[Stored data]
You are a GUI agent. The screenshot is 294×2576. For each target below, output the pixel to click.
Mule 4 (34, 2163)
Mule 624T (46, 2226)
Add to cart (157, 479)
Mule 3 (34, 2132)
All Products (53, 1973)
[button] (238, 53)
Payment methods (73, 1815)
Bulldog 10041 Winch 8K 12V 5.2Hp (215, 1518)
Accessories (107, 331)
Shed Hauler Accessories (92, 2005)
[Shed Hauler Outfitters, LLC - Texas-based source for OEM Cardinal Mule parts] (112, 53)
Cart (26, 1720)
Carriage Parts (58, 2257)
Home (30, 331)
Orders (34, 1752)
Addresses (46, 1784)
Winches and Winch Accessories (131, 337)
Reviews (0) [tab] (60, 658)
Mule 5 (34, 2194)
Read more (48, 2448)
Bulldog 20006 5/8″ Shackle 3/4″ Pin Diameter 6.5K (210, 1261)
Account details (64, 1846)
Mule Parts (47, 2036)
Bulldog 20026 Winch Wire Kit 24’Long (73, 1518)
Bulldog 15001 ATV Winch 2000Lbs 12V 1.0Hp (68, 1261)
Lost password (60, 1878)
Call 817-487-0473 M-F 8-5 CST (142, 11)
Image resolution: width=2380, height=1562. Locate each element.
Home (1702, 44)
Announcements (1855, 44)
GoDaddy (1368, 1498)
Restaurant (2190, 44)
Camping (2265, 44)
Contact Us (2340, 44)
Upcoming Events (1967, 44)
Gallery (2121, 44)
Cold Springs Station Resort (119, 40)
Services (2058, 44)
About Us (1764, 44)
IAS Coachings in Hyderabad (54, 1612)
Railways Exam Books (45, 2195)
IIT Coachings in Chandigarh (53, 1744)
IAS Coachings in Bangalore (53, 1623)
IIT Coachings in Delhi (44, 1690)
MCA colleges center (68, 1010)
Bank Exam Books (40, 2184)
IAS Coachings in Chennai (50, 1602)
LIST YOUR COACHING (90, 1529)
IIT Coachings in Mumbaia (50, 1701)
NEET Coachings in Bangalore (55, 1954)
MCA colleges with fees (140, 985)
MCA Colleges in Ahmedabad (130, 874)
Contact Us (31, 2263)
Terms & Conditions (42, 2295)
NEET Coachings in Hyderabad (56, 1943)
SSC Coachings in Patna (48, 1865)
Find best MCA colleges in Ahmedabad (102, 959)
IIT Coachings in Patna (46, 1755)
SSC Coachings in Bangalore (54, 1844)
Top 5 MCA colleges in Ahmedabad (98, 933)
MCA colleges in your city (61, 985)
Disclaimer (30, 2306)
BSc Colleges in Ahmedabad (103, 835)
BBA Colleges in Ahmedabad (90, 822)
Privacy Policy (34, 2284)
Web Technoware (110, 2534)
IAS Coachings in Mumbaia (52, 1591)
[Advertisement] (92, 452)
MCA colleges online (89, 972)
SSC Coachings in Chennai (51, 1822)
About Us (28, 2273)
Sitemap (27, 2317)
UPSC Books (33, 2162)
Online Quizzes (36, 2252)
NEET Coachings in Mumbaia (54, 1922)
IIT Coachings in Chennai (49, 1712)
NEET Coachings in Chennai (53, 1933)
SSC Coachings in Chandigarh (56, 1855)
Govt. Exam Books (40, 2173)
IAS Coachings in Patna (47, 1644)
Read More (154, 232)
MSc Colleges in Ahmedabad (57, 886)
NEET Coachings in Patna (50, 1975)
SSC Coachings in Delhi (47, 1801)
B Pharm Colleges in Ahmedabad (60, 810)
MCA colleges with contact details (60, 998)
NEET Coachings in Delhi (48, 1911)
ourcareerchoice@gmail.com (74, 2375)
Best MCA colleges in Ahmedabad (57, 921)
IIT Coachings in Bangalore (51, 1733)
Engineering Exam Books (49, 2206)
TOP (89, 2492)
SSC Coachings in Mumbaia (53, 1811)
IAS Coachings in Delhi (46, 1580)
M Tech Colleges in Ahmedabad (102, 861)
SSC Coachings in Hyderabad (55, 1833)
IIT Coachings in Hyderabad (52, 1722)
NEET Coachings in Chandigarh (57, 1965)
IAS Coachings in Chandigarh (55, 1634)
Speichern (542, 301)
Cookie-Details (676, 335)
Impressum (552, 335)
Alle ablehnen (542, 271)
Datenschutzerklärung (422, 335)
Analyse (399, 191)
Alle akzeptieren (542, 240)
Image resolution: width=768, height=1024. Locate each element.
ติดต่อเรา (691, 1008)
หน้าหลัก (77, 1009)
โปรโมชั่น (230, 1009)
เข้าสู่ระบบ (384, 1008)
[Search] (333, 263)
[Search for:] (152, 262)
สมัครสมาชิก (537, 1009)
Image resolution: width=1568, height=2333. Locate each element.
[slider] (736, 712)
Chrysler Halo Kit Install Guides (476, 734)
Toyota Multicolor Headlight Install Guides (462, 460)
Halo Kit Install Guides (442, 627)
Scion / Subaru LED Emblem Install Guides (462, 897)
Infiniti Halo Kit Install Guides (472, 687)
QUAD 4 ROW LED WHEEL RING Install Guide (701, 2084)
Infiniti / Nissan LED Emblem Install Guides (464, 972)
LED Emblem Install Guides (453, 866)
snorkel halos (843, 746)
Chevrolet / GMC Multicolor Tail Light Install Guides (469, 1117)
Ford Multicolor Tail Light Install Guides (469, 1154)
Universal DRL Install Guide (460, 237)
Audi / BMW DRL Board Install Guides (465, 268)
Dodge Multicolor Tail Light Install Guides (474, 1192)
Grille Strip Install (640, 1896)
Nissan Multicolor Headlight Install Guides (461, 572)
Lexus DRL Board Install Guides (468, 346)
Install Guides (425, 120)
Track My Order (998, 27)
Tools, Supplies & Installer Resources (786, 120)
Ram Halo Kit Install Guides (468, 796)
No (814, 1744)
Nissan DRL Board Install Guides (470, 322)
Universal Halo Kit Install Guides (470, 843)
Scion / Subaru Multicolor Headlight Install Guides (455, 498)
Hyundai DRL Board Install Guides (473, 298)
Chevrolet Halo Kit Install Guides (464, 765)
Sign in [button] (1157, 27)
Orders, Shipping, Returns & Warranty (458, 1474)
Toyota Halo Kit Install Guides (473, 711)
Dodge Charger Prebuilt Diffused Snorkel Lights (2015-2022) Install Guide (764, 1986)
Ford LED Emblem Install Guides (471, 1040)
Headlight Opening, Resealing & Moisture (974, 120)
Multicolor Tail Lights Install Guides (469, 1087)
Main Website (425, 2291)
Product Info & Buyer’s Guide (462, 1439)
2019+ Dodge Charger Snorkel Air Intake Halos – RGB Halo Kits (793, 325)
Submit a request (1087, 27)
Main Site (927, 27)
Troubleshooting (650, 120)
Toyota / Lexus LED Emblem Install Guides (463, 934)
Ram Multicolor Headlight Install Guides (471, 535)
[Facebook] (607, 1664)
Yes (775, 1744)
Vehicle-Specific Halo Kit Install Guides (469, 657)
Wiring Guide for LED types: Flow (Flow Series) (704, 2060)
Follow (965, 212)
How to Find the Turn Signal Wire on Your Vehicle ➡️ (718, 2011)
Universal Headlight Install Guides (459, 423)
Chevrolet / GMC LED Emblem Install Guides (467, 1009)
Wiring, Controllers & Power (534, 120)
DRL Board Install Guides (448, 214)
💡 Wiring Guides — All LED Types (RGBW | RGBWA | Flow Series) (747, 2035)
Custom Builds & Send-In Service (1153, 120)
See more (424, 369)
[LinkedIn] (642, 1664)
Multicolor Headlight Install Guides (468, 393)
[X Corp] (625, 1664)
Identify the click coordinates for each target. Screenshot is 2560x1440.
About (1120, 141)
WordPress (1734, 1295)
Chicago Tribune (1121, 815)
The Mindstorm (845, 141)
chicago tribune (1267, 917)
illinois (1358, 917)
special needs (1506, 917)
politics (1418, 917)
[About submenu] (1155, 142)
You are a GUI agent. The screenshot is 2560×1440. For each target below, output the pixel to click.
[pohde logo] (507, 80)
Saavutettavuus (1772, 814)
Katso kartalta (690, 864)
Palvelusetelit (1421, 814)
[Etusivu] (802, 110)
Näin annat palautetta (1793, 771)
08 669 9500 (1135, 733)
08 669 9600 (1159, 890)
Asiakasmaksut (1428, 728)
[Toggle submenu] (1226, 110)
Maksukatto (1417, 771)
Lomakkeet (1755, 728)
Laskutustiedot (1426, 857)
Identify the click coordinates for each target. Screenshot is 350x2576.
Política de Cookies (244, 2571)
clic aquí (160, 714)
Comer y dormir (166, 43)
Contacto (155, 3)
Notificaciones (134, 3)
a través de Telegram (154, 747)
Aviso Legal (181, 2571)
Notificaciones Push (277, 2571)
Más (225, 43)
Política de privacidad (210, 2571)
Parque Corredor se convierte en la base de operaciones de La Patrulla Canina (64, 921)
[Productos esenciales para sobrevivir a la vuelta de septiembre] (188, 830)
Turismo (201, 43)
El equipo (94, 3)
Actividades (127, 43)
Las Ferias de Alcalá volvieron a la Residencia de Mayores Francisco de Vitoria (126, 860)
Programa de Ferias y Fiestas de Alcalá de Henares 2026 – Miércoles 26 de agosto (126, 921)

▶ Exercise aim: In the records above, find the line containing "08 669 9500 (1135, 733)" and print it and every later line exactly, through the last one.

▶ Your response:
08 669 9500 (1135, 733)
08 669 9600 (1159, 890)
Asiakasmaksut (1428, 728)
[Toggle submenu] (1226, 110)
Maksukatto (1417, 771)
Lomakkeet (1755, 728)
Laskutustiedot (1426, 857)
Identify the click coordinates for each target. Screenshot is 350x2576.
Política de Cookies (244, 2571)
clic aquí (160, 714)
Comer y dormir (166, 43)
Contacto (155, 3)
Notificaciones (134, 3)
a través de Telegram (154, 747)
Aviso Legal (181, 2571)
Notificaciones Push (277, 2571)
Más (225, 43)
Política de privacidad (210, 2571)
Parque Corredor se convierte en la base de operaciones de La Patrulla Canina (64, 921)
[Productos esenciales para sobrevivir a la vuelta de septiembre] (188, 830)
Turismo (201, 43)
El equipo (94, 3)
Actividades (127, 43)
Las Ferias de Alcalá volvieron a la Residencia de Mayores Francisco de Vitoria (126, 860)
Programa de Ferias y Fiestas de Alcalá de Henares 2026 – Miércoles 26 de agosto (126, 921)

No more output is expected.